緩やかな衰退の中で時間をかけて自身をリシェイプせよ

 したがってこの先は確実に“没落国家日本”となっていくのですが、グッドニュースとしては、日本は「美しく」衰退するということが挙げられるでしょう。

 先行きは間違いなく衰退していくという状況にあっても、みな今は景気がよいと思っています。政府がいざなぎ超えの好景気だと言い、雑誌などのメディアも、そこに登場する経営者なども、口を揃えて今の日本は景気がよいと言っています。

 貧困問題が取り沙汰されることがありますが、職のない人が街にあふれ路頭に迷っているような人が増えているわけではありません。これはデフレのおかげなのですが、ともあれ本来ならばこのような状況にあれば世の中はもっと騒然としているはずなのに、整然と、ハードランディングせずに、緩やかに没落国家への道を歩み始めているというあたりが“美しい国、日本”です。
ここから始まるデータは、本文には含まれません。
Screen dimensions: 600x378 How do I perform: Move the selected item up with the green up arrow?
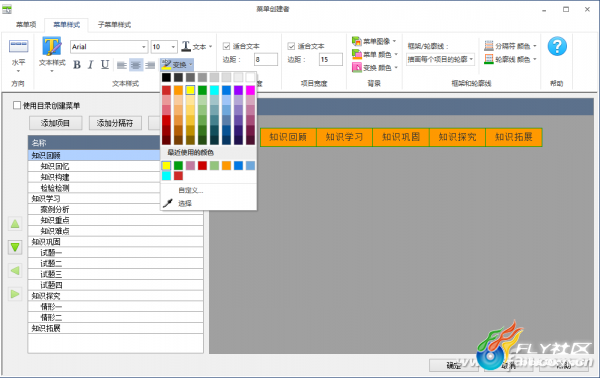pos(15,224)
 この緩やかな衰退の中で、少し時間をかけて、ご自分の会社やプライベートにおいて抜本的な改革を行って、21世紀型のものに変えていく取り組みをされていくとよいのではないでしょうか。

 焦って何かやる必要はなく、十分時間があるのです。

 政治家や役人の状況を見ると、日本の病が治るというのは、先にも述べたように全くあり得ないと思います。今の日本は“家業が政治家”というような、経済や経営についてほとんど全く分からない人が総理と副総理をやっています。それが一強だと言われているくらいですから、これはまず治せません。こういう状況だからこそ皆さんは、ご自分のことやご自分の会社のことをリシェイプするプロセスに集中していただければと思います。